“Zlatan” vuol dire “oro”. E forse sarà anche per questo motivo che lui, Ibra, ha voluto tatuarsi sul corpo i nomi di 50 persone morte lontano dall’oro. La notizia ormai gira da qualche ora, e lo ha mostrato lo stesso calciatore svedese del Paris Saint Germain a margine del gol realizzato sabato scorso. Un gol che costa un’ammonizione dopo due minuti, ed è il pretesto per poter mostrare al mondo i propri tattoo. La vetrina più bella, che fa passare quasi in secondo piano l’ennesima rete di un calciatore straordinario.
Ma Zlatan è di più. Si erge a simbolo di una generazione che lo ha amato e odiato, spesso allo stesso tempo. Il vincente che lascia terra bruciata intorno a sé. Ma Zlatan ha sfumature che sono difficilmente comprensibili per chi non ha inteso fino in fondo il personaggio. E l’ultima trovata, quella di ospitare sul proprio corpo i nomi di 50 persone che sono morte per la fame, è una di quelle sfumature piacevolmente squisite di un calciatore fenomenale, e di un uomo grande.

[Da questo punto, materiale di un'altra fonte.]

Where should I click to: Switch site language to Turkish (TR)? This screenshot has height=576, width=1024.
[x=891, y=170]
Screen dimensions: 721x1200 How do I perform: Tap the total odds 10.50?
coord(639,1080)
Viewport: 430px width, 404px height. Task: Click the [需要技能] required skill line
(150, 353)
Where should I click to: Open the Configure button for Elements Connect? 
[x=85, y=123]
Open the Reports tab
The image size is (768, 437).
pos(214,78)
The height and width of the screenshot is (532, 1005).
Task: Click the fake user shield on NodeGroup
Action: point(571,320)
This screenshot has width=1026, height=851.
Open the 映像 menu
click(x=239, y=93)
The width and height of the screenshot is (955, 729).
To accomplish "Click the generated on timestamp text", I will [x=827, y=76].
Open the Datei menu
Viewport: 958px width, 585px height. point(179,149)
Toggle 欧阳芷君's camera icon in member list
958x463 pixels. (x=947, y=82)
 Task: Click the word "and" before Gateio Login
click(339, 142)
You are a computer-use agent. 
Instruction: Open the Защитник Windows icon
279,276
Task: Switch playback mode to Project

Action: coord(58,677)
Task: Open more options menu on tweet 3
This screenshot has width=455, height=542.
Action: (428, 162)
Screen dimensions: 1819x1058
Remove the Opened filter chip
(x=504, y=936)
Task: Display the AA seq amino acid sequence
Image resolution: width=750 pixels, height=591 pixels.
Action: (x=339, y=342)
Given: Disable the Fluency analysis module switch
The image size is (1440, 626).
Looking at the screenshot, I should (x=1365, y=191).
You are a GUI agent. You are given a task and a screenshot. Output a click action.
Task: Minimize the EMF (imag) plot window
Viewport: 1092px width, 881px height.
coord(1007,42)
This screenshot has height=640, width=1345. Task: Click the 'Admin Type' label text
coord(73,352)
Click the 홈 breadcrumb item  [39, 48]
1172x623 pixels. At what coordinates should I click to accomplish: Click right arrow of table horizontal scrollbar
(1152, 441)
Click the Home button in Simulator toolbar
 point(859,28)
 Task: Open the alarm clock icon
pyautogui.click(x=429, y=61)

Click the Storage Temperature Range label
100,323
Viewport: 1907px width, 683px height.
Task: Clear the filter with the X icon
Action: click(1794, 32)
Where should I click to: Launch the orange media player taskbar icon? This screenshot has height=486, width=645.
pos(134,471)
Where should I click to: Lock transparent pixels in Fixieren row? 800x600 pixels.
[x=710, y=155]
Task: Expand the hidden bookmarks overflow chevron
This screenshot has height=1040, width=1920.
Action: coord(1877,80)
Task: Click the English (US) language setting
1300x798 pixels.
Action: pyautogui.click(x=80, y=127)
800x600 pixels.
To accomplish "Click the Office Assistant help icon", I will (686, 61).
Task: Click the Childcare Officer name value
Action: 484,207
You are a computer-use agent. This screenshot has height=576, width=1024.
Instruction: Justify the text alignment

Il carattere controverso di Ibra è quello che ne ha caratterizzato una carriera straordinaria. L’arroganza mista a quei comportamenti, sfumature appunte, da grandissimo personaggio ne hanno fatto un idolo anche fuori dal rettangolo verde. Ma Ibra non è solo quello che vedeva Guardiola come “un muro di mattoni” o che voleva dare un assegno al Milan, perché “avevano finito i soldi”. Ibra è quello che vuole legare il proprio nome in maniera indissolubile, ed indelebile, a quei nomi che da qualche giorno porta sul proprio corpo. Il suo nome è conosciuto ovunque, e lo sa. Adesso vuole che a quel nome, che in svedese vuol dire “oro”, venga sempre accostato un problema importante come la fame nel mondo. Sono quelle 50 sfumature che rendono Ibra sempre più grande. Sempre più controverso. E, a modo suo, un idolo.